This spell sounds like it could be extremely powerful out of combat. The great macguffin is in a heavily trapped and guarded room. Time stop might enable you to ignore traps, bypass guards, grab the macguffin and get out.
It seems like a spell that you wouldn't cast every day, but would learn for particular planned tasks.
They have to be
very well planned tasks which you can complete in 2 rounds, if you want to make sure it works in the worse case. If it takes 3/4/5 rounds, you have 75%/50%/25% chance respectively that such plan would work.
This. It is a terrible combat spell, but one of the most powerful exploration spells in the book.
As such, I don't think I'd often bother to prepare it unless I knew I'd have a reason to cast it. On most days, you will find there are far better uses for your 9th-level spell slot.
Exploration usually requires
carefulness. Ho much can you explore in 30 seconds?
I am not a huge fan of combat spells, but if they wanted to make Time Stop a non-combat spells, then keeping a 1-5 round duration is a mistake.
OTOH, I can totally see that different DMs are going to interpret the spell's limitation differently: some DM can say that "affect" a creature means directly harm and thus allow a Fireball to work (on the ground that it affects an
area and not a creature directly); other DM, probably the majority, will consider indirect harm as ending the spell; other DM can even ban the "steal an item" application, since this could indeed qualify as affecting it; yet other DM can extend the meaning of "affect" to really make it useless in combat if they want so.

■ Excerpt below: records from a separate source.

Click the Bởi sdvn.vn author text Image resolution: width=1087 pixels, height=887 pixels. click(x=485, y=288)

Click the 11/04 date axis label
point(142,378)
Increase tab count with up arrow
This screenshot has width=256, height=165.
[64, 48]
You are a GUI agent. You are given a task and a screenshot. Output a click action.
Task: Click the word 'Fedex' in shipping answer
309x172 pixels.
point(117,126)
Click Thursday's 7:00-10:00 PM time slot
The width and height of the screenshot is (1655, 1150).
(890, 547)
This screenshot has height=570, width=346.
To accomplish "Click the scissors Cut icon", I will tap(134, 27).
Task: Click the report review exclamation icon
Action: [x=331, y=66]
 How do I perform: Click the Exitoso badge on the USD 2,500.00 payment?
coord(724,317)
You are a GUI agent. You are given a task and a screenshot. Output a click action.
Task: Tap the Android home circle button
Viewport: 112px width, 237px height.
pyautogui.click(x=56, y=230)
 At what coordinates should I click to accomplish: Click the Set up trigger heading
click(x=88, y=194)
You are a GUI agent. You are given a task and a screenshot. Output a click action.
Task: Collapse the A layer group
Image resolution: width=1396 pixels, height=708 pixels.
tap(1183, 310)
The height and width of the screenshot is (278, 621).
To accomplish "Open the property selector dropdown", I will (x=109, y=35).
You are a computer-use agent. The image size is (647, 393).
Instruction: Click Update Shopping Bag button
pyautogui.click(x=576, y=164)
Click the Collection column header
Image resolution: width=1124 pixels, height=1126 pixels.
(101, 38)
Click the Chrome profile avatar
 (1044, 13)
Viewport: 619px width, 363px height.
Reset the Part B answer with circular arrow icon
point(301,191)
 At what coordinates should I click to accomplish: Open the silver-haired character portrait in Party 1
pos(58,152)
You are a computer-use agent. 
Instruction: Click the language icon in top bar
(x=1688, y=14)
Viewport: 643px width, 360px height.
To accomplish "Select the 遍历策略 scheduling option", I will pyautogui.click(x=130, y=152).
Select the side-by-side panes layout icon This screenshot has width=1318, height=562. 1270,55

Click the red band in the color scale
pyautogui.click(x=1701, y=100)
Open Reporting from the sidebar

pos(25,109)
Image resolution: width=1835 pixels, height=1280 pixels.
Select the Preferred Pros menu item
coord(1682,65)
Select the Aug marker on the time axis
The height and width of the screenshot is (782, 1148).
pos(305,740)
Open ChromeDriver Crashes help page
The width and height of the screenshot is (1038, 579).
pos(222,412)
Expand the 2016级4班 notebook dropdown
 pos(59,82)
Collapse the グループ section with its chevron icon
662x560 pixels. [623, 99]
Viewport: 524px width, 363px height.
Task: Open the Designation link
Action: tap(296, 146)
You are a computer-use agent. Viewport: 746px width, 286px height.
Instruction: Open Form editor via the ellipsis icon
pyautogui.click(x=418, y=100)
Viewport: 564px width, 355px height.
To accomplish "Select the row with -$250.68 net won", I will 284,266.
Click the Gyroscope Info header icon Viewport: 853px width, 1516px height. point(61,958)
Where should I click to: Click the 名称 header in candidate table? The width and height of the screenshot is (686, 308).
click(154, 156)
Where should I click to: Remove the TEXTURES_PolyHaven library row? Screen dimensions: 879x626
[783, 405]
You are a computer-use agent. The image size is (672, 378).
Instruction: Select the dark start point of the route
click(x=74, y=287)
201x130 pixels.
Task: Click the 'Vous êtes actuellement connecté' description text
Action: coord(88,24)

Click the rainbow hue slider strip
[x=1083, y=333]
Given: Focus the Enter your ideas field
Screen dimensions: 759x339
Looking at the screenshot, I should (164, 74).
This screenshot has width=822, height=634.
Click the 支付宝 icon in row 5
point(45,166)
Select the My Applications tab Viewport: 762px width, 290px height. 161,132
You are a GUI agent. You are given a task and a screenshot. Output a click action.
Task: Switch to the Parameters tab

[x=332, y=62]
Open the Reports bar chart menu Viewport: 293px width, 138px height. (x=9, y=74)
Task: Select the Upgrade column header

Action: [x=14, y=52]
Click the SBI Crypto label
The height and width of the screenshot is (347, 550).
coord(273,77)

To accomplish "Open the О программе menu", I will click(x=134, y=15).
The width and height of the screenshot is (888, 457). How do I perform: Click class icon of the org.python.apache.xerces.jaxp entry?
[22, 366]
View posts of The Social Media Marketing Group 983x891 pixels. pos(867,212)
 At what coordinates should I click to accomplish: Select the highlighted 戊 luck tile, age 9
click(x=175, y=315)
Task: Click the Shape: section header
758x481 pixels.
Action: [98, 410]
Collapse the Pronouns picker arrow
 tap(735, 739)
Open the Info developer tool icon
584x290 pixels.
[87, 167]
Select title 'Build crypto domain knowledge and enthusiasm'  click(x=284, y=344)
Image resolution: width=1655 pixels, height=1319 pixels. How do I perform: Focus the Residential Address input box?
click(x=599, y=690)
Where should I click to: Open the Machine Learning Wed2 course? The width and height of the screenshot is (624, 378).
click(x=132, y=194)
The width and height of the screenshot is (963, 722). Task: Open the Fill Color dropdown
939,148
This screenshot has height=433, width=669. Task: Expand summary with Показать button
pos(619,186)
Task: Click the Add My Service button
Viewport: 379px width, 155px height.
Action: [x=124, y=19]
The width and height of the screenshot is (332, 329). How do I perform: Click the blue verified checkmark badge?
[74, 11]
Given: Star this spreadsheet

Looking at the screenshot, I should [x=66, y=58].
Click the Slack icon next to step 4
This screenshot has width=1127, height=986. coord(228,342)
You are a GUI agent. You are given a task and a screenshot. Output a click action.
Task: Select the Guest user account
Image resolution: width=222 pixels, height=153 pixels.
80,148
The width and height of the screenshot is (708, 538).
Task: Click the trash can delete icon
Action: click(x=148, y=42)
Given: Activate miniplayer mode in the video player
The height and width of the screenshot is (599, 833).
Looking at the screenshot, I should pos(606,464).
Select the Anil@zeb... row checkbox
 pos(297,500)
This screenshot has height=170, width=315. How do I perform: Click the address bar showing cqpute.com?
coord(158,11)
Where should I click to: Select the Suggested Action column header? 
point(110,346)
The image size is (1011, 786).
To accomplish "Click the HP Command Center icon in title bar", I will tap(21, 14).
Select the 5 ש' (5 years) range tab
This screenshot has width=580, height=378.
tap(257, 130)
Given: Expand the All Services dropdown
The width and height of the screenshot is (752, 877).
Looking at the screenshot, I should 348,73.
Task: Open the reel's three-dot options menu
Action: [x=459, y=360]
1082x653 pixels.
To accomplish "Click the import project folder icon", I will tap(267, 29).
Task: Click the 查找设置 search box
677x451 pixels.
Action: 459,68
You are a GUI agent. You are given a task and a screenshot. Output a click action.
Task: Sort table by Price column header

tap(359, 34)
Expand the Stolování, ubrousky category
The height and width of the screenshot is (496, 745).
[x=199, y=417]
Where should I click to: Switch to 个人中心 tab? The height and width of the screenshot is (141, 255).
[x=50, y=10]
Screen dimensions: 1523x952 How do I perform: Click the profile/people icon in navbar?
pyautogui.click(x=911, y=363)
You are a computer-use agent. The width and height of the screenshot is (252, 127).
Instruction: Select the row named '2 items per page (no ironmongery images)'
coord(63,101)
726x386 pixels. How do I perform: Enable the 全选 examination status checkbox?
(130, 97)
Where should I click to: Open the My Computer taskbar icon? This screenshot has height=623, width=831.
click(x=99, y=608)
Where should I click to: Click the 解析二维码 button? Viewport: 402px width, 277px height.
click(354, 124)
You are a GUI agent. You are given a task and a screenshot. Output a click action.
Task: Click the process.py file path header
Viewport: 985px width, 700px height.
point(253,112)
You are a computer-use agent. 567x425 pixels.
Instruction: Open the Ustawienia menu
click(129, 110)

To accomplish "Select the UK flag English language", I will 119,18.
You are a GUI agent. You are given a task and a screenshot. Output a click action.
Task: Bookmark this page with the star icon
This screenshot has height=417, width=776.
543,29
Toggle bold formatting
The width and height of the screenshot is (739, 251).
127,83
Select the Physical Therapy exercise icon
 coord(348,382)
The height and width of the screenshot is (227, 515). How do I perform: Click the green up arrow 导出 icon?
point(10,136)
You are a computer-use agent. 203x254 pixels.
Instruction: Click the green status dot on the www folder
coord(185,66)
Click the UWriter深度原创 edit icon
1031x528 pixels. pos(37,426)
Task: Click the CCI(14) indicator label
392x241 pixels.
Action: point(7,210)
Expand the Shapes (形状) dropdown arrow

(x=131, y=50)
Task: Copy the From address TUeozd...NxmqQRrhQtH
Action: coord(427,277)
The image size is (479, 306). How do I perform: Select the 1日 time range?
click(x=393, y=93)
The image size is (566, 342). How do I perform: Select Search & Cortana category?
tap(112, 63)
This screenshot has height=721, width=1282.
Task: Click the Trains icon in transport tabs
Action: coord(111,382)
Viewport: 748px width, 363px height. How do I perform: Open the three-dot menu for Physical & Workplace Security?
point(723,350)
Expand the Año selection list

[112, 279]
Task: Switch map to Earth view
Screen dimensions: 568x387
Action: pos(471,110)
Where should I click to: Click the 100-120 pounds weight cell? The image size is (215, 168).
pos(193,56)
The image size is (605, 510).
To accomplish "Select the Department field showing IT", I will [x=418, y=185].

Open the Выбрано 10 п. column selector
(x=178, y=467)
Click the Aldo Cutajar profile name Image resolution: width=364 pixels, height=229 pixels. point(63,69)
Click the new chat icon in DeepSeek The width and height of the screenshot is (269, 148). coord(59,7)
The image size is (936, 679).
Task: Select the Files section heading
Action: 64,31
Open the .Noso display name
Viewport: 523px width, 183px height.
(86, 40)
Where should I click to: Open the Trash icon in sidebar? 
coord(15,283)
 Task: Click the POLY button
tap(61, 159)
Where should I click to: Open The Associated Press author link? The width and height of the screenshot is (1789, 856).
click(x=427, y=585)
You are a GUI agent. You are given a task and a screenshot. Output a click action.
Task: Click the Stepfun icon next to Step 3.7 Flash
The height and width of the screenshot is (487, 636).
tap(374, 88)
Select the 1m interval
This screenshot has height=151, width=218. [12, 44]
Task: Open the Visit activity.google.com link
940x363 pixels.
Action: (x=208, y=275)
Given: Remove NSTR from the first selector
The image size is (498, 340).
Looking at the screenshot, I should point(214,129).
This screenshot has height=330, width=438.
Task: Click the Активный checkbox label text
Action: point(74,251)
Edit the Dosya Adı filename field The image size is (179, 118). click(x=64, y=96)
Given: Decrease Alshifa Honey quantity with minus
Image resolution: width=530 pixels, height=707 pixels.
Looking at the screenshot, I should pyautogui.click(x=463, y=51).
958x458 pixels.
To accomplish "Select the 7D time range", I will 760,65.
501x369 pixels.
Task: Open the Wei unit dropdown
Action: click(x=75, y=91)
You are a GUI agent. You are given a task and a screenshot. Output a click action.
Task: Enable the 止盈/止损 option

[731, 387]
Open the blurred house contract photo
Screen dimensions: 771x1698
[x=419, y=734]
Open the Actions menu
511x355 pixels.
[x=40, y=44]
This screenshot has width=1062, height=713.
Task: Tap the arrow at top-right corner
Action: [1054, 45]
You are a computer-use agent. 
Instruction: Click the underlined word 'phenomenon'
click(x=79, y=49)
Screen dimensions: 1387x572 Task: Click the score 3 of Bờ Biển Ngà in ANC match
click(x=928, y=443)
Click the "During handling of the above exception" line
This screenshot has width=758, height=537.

I don't know how I'll handle it, if I ever DM the game up to that level, but I do know that from a spell (or anything in the game) I require it to be
usable but not
abusable. There's a range between the two, so it's not that I need to surgically dissect the spell's text to find "the" correct way to use it. But if the rulings make it fall out of this range, then it's just better to remove the spell from the game.